*Yapılacak İş:*
Türkçenin letafeti üzerine olan metindeki bölümü birebir aktarın. Bölüm "Dünyada semi'e en ziyade" sözlerinin geçtiği yerden başlasın ve "hiçbir hâl yoktur." sözlerinden sonra bitsin.

*Seçilen Metin:*
========================================
Lakin tarz-ı ifade yine meslek-i sakîm Acemânesinde devam edip
gidiyor.
İşte burada lisan, edebiyattan ayrılıyor. Ve Rumeli’ne
geçildikten, ale’l-husus İstanbul’a girildikden sonra lisan, tedricen
incelip fevkalâde bir nezâket ve letâfet peydâ etti. Hatta şive ve
telaffuzun letâfeti için esasen bir tedennî addolunabilecek bir tebdile
dahî uğrayıp ‘h’ ların, sağır ‘keklerin telaffuzu unutuldu. ‘kaflar,
'ayınlar, Arabî ve Fârisi kef veya ye telaffuzlarına takrib edecek
derecede inceldi. Arabîden, Fârisiden mehuz kelimelere de böyle hafif
ve latif bir telaffuz verildi. Giderek Türkçemiz eski huşûnetinden asla
eser kalmayacak derecede latif ve şirin bir lisan oldu. Cengâver ve
haşin bir aşiret lisanı halinden çıkıp en nazik ve en güzel pir-i peyker
ve melek-i sima bir kızın ağzının letâfetini arattıracak bir halâvet
peydâ etti.
Dünyada semi'e en ziyade letâfet-i bahş-i lisan İtalyanca veya
Rumcadır diyenler vardır. Lakin tecrübe edenler teslim ve itirâf
ederler ki dünyada semi'e en hoş gelen ve anlamayanları bile meftun
ve hayran eden bir lisan varsa o da İstanbul’da devletin büyük
şehirlerinde tekellüm olunan Türkçedir. Türkçede ne İtalyancanın
birbirini takip eden ye’leri ve şeddeli re’leri ne Rumcanın yılan
fısıltısını andıran se tetâyileri ve peltek se ve ze’leri vardır. Kulağı
yoracak tab'a nâhoş gelecek hiçbir hâl yoktur.
========================================
*Kayıtlı Veriler:*
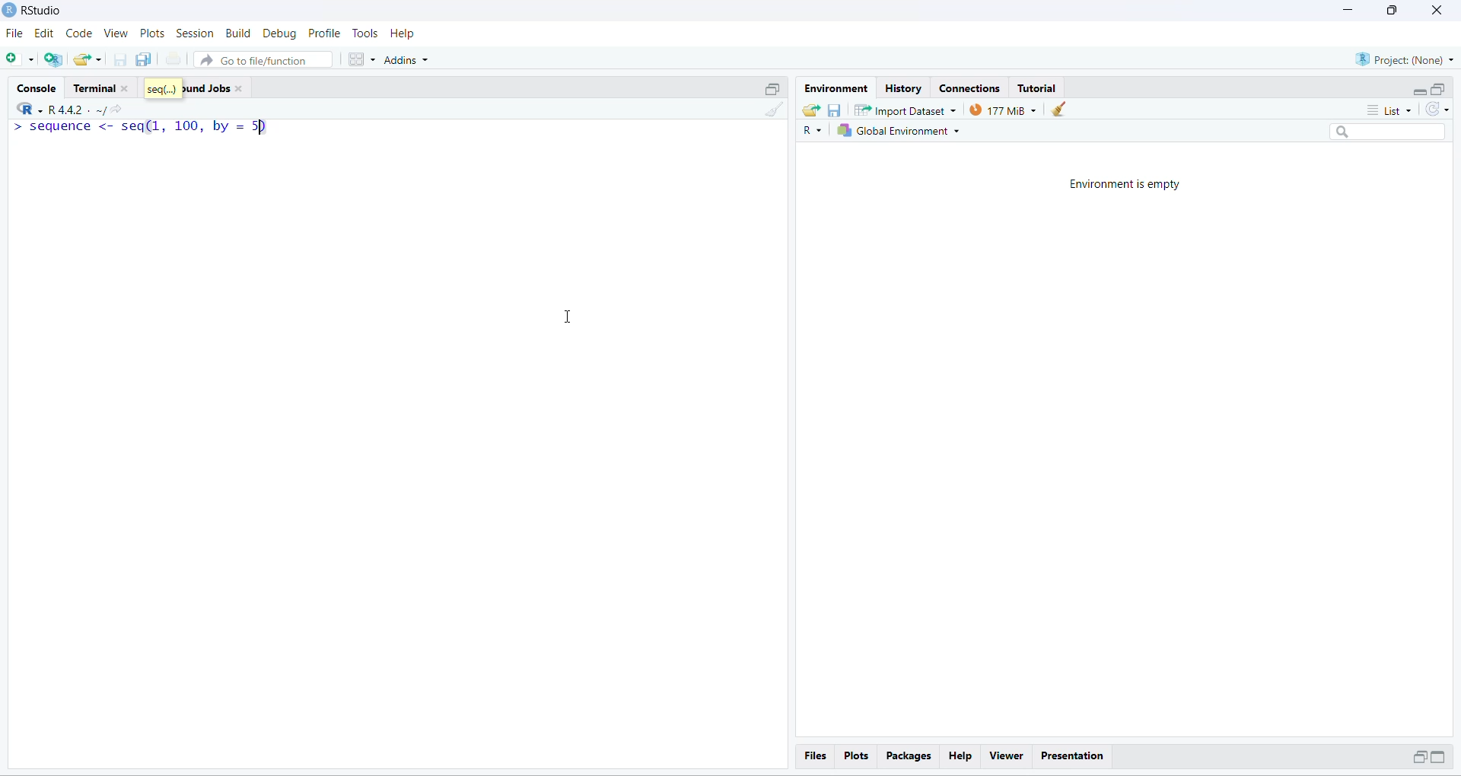  Describe the element at coordinates (263, 59) in the screenshot. I see `go to file/function` at that location.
========================================
*Görevin Yanıtı:*
Dünyada semi'e en ziyade letâfet-i bahş-i lisan İtalyanca veya
Rumcadır diyenler vardır. Lakin tecrübe edenler teslim ve itirâf
ederler ki dünyada semi'e en hoş gelen ve anlamayanları bile meftun
ve hayran eden bir lisan varsa o da İstanbul’da devletin büyük
şehirlerinde tekellüm olunan Türkçedir. Türkçede ne İtalyancanın
birbirini takip eden ye’leri ve şeddeli re’leri ne Rumcanın yılan
fısıltısını andıran se tetâyileri ve peltek se ve ze’leri vardır. Kulağı
yoracak tab'a nâhoş gelecek hiçbir hâl yoktur.